Brinker, Frederick: Disparities in cancer deaths reveal social inequities

Published in Modern Healthcare Magazine

March 20, 2023

The Centers for Disease Control and Prevention recently announced that U.S. life expectancy dropped for the second consecutive year in 2021, to 76.4 years from 77 the prior year. The change was largely driven by COVID-19 and drug overdoses, but cancer remains the second-leading cause of death.

According to the American Cancer Society, 2020 saw 9.4 million missed cancer screenings in the United States. In the early months of the pandemic, according to some researchers, screenings for breast and cervical cancer fell by 94%. That alone is devastating. Now layer in the effects of cancer disparities. Sociodemographic factors such as race, age, income, sexual orientation or location create barriers to cancer prevention, early detection and treatment.

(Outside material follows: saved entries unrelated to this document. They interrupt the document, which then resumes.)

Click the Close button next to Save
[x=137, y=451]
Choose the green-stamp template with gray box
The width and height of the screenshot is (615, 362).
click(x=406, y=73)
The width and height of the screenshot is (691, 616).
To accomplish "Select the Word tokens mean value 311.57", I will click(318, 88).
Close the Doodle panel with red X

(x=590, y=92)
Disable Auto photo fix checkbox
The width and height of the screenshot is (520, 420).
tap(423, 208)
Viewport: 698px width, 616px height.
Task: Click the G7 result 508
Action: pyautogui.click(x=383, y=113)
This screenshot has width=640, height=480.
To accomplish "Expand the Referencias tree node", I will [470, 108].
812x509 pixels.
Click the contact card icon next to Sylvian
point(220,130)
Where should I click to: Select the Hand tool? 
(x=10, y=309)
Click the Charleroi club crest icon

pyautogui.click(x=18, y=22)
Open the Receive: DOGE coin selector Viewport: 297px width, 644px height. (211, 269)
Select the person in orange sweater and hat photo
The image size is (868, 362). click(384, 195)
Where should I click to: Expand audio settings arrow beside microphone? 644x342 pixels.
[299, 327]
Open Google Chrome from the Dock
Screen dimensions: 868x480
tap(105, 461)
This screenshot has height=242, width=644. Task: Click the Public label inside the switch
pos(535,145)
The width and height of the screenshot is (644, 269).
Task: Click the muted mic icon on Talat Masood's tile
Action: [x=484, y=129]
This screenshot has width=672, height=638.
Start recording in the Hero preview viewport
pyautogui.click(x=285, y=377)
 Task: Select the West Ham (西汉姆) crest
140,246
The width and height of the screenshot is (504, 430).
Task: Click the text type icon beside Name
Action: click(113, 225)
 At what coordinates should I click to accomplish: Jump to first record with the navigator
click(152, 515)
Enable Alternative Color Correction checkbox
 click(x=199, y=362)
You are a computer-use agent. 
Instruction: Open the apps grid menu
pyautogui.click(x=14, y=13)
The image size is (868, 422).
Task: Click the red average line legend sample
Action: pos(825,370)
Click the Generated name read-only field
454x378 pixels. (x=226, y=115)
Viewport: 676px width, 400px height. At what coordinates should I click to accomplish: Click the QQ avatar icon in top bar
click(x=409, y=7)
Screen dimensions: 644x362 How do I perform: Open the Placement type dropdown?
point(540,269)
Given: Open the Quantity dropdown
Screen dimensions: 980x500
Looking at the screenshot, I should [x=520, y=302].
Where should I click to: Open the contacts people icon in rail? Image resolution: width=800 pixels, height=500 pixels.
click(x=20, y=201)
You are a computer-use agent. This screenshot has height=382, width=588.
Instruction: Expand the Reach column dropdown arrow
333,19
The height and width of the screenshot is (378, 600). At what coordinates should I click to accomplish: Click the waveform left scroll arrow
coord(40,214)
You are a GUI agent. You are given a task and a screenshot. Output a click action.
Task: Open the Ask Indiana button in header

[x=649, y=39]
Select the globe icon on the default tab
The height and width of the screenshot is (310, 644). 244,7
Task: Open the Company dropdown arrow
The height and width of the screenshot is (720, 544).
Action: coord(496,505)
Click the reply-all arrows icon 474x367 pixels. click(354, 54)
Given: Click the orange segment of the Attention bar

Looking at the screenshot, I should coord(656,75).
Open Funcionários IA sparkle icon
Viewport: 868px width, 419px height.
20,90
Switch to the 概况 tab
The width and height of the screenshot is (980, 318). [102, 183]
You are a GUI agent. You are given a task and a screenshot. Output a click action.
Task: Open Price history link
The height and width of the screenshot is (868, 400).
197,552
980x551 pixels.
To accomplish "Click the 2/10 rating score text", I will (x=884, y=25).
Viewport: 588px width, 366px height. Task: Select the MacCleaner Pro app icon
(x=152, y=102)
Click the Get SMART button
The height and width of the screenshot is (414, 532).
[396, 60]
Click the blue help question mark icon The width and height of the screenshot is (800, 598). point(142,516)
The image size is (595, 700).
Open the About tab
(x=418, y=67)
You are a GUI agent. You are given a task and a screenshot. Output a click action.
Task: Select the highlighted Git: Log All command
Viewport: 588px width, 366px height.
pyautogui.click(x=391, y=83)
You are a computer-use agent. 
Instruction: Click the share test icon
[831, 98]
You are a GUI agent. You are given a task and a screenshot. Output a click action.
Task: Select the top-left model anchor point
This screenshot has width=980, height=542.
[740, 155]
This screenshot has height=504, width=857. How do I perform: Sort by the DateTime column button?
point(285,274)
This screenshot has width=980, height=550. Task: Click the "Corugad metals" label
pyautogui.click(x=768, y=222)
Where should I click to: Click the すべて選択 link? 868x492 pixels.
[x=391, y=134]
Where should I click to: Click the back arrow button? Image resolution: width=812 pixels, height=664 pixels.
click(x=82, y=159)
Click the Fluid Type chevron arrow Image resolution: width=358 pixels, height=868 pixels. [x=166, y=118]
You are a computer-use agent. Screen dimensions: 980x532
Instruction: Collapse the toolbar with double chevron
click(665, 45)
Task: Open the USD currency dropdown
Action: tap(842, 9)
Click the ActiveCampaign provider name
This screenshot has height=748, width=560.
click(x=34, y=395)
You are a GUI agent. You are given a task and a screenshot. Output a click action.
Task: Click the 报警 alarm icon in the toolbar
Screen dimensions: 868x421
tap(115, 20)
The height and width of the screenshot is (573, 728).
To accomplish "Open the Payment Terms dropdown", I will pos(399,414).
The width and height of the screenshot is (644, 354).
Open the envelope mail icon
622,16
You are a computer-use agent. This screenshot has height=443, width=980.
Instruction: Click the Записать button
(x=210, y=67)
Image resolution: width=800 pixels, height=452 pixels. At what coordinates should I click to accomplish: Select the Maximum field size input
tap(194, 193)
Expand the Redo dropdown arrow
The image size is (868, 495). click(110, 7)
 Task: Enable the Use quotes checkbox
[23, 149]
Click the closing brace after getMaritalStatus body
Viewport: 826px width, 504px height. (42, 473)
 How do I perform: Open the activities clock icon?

Black men have the highest overall cancer mortality rate of any U.S. racial or ethnic group, 19% higher than white men, according to the American Cancer Society. Breast cancer mortality in Black women remains 41% higher than for white women. And American Indian, Alaska Native, Hispanic and Black women all have higher incidence rates of cervical cancer than non- Hispanic white women.

Reducing cancer deaths due to disparities will require action and innovation. We encourage health systems and other provider organizations to model their efforts on the proven approaches of Howard University, a top-ranked historically Black research university, and Promise Fund of Florida, a quickly expanding nonprofit.

To start, both organizations employ patient navigators, who do much more than address funding hurdles. At Howard University Cancer Center, navigators sit in on patients’ appointments, facilitate understanding and secure transportation to ensure patients can make it to appointments. The center is focused on going into communities to provide essential education, engagement and preventive care services, reflecting its mission to improve cancer care outcomes and reduce disparities.

The Promise Fund, founded in 2018, connects thousands of uninsured and underinsured women with cancer screenings that lead to earlier diagnosis and lifesaving treatment. Culturally competent navigators identify women who often haven’t set foot in a doctor’s office in years and convince them to re-engage. They find childcare and bring patients to screenings and treatments, translating through barriers of language and our complex medical system.

Under the Promise Fund model, which is essentially a public-private partnership, patients’ first stop is usually a federally qualified health center. For example, Promise

Fund secured the donation of a mammography machine from medical technology company Hologic and placed it at FoundCare, a large FQHC based in Palm Springs, Florida. Before the machine’s arrival, only 10% of FoundCare patients who were referred for mammograms went on to receive one. Now, almost 60% do. The Promise Fund model is being replicated in Florida and gaining national attention.
So how can industry leaders help?

Hospitals, health systems, physicians and anyone concerned about health equity must step up to offer much- needed support. Last year, Promise Fund had one client who, with her navigator, made 25 seven-hour round- trips for radiation treatment to the only hospital in the region that would accept her. Fortunately, that scenario inspired a first-of-its-kind partnership with a local hospital pledging to sponsor the treatment and care for such women.

We encourage other national stakeholders—from federal agencies to large nonprofits—to fully integrate patient navigators into the healthcare system. This should be a covered service by public and private insurance payers. We also need to increase access to care by expanding Medicaid coverage. If the 11 states that have not expanded their Medicaid program would do so, the Urban Institute estimates more than 3.5 million people—mostly people of color— would gain health insurance coverage.

Until we act, remember the price we pay. Without reliable and convenient access to healthcare screenings, how many lives will be lost to cancer?

And, knowing that cancer is more expensive to treat at advanced stages, at what financial cost?

Dr. Wayne Frederick is president of Howard University and the Charles R. Drew Professor of Surgery at Howard University School of Medicine. Nancy Brinker is founder of Susan G. Komen and a founder of Promise Fund of Florida.